Acreditamos que a forma mais convincente de diversificar a exposição à renda variável americana é por meio de uma estratégia de pequena capitalização gerida de forma ativa, especialmente uma que combine dois atributos fundamentais aos quais os investidores dão cada vez mais prioridade:
Histórico consistente de desempenho superior.
Perfil de rentabilidade que não seja altamente correlacionado com o S&P 500.
Essas características oferecem, em conjunto, não apenas diversificação, mas também a possibilidade de melhorar a rentabilidade de longo prazo e reduzir a dependência da dinâmica do mercado de grande capitalização.
Uma forma mais inteligente de avaliar os retornos
Os retornos acumulados são úteis para mostrar o desempenho de um fundo em um dado momento, mas podem ser afetados positiva ou negativamente pelo ambiente de curto e médio prazo.

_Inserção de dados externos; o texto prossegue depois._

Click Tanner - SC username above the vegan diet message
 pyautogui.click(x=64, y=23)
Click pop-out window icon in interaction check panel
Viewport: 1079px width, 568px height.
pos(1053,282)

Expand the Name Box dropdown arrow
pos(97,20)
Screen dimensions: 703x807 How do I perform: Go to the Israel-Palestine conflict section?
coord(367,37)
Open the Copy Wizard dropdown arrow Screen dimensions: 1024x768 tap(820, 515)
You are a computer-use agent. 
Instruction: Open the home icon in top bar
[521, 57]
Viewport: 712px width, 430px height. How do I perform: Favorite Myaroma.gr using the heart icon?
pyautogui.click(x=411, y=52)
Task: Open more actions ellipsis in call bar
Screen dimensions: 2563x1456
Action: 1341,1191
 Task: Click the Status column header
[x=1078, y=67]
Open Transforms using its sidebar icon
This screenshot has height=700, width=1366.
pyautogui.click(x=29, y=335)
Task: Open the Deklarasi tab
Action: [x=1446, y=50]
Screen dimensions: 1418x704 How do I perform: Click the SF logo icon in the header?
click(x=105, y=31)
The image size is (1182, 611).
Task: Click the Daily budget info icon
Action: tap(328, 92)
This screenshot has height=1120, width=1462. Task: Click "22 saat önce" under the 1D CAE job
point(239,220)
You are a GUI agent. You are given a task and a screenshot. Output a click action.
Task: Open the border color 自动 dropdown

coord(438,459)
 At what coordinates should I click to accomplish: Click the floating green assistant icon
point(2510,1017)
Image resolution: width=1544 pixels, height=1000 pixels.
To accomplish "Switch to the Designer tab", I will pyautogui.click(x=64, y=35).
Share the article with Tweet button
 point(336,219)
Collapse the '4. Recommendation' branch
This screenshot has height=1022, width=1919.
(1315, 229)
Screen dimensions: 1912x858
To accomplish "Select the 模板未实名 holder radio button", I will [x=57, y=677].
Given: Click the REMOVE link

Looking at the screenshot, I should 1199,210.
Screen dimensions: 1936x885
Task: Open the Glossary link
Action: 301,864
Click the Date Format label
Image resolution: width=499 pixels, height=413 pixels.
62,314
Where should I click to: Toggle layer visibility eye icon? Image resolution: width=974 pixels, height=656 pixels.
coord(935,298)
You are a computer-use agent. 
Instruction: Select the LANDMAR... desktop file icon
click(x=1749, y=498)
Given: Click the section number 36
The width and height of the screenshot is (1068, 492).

Pode-se argumentar que a forma mais eficaz de avaliar o desempenho de um fundo é por meio de dados de desempenho contínuos. Essa abordagem captura uma gama mais ampla de condições de mercado e reduz a influência das flutuações de curto prazo.
Reflete nosso próprio processo de investimento: ao avaliar se uma empresa merece ser incluída na carteira, acreditamos ser essencial não focar apenas nos resultados recentes. Em vez disso, avaliamos o desempenho de uma empresa em diversos ambientes de mercado, fornecendo uma visão mais profunda de seu potencial de resistência e consistência futuras.
Um perfil de rentabilidade com baixa correlação com o S&P 500
Para investidores que buscam diversificar a exposição à renda variável americana além de uma alocação de 100% em ações de grande capitalização, a correlação com o S&P 500 é uma consideração importante. Muitas empresas americanas de pequena capitalização de alta qualidade, abrangendo diversos setores e fundamentadas em diferentes fundamentos, oferecem perfis de rentabilidade diferenciados que, em nossa opinião, podem complementar posições em ações de grande capitalização.
Os fatores que influenciam o desempenho dos índices de grande capitalização, como o S&P 500, geralmente diferem significativamente daqueles que impulsionam as ações de pequena capitalização, resultando em menor correlação entre os segmentos. Essa divergência pode melhorar a diversificação da carteira e ajudar a suavizar o desempenho ao longo dos ciclos de mercado.
Tribuna de Graham McCraw, especialista sênior em investimentos de renda variável, e Tom Harvey, especialista sênior em renda variável, da Aberdeen Investments.
Notas
O índice S&P 500® é um índice não gerido considerado representativo do mercado de ações dos EUA.
O índice Russell 2000® é um índice não gerido considerado representativo das ações de pequena capitalização. O índice Russell 2000 é marca registrada/marca de serviço da Frank Russell Co. Russell® é marca registrada da Frank Russell Co.
O índice S&P Small Cap 600® é um índice ponderado pelo valor de mercado considerado representativo das ações americanas de pequena capitalização.
“Morningstar: Apenas 14,2% dos gestores ativos superaram os passivos na última década”. Portfolio Adviser, março de 2025. Link.
MSCI, mais conhecido por seus índices de referência, é a sigla de Morgan Stanley Capital International. É uma empresa de pesquisa de investimentos que fornece índices de mercado de ações, análise de risco e desempenho de carteiras, além de ferramentas de governança para investidores institucionais e fundos de hedge.
Morningstar, segundo dados de fluxo de ativos de fundos domiciliados nos EUA, setembro de 2025.
Informação importante
As previsões são fornecidas apenas para fins informativos e não refletem o desempenho potencial. As previsões não são garantidas, e eventos ou resultados reais podem diferir substancialmente.
Ações de empresas de pequena e média capitalização envolvem maior risco e volatilidade do que ações de empresas maiores e consolidadas.